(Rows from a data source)
-- -- --
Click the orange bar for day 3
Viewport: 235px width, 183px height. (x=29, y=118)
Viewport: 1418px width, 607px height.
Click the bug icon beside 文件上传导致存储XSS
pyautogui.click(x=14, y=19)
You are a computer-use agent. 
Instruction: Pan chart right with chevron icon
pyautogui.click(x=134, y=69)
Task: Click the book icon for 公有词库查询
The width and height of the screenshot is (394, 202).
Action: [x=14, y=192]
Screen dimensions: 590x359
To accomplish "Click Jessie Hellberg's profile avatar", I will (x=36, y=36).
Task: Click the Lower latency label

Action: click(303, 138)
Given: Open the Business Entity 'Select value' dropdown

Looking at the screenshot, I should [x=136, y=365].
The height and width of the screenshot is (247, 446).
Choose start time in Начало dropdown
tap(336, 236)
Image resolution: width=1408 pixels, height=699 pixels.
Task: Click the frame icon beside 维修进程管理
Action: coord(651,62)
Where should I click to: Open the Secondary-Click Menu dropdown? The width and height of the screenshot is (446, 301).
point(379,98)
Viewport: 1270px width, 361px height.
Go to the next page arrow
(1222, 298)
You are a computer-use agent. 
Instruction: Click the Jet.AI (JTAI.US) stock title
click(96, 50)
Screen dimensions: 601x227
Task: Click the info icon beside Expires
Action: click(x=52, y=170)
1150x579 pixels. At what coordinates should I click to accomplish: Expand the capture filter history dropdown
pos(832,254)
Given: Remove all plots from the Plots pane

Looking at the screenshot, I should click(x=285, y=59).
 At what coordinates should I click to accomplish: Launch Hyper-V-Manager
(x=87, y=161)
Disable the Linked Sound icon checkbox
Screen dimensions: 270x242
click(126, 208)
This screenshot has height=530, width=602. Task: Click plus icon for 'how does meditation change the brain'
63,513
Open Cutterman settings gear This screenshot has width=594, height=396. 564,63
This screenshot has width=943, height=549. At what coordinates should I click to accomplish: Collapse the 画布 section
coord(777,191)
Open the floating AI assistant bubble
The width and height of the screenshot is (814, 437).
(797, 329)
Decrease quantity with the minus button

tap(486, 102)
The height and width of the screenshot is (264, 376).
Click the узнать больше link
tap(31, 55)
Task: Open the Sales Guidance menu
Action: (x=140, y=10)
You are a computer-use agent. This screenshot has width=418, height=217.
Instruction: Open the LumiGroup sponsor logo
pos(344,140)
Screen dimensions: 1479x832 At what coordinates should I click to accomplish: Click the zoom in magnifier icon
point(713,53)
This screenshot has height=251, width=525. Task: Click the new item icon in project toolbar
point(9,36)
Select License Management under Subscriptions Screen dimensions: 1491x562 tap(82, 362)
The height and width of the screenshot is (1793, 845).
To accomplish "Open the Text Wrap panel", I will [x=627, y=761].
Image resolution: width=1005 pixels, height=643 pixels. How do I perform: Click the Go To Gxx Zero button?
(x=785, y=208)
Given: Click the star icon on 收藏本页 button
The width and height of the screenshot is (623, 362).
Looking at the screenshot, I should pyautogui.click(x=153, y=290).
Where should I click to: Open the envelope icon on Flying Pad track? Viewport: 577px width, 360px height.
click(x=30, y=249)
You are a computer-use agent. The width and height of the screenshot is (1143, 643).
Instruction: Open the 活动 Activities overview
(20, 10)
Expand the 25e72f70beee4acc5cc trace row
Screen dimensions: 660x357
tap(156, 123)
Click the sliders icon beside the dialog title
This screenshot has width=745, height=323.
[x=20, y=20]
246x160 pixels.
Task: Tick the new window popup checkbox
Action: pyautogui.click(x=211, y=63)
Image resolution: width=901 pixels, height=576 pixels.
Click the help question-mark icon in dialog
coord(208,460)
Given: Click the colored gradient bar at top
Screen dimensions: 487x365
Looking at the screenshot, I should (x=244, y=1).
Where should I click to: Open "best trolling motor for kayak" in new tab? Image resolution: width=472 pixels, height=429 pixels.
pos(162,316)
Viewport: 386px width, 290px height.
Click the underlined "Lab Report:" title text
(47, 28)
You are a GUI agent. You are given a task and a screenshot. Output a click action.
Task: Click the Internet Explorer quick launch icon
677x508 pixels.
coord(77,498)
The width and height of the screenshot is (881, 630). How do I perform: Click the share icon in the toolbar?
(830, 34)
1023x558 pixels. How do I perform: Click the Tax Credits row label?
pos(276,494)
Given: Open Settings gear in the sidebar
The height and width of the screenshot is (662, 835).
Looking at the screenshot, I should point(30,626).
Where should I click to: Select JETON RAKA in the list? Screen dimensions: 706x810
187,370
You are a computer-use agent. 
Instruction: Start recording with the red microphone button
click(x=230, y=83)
-- -- --
Task:
Can you rewrite the rows that open with the line containing "Select License Management" and close with the line containing "will [x=627, y=761].", replacing "Subscriptions" with "Billing" and leaving everything else unchanged?

Correct answer:
Select License Management under Billing Screen dimensions: 1491x562 tap(82, 362)
The height and width of the screenshot is (1793, 845).
To accomplish "Open the Text Wrap panel", I will [x=627, y=761].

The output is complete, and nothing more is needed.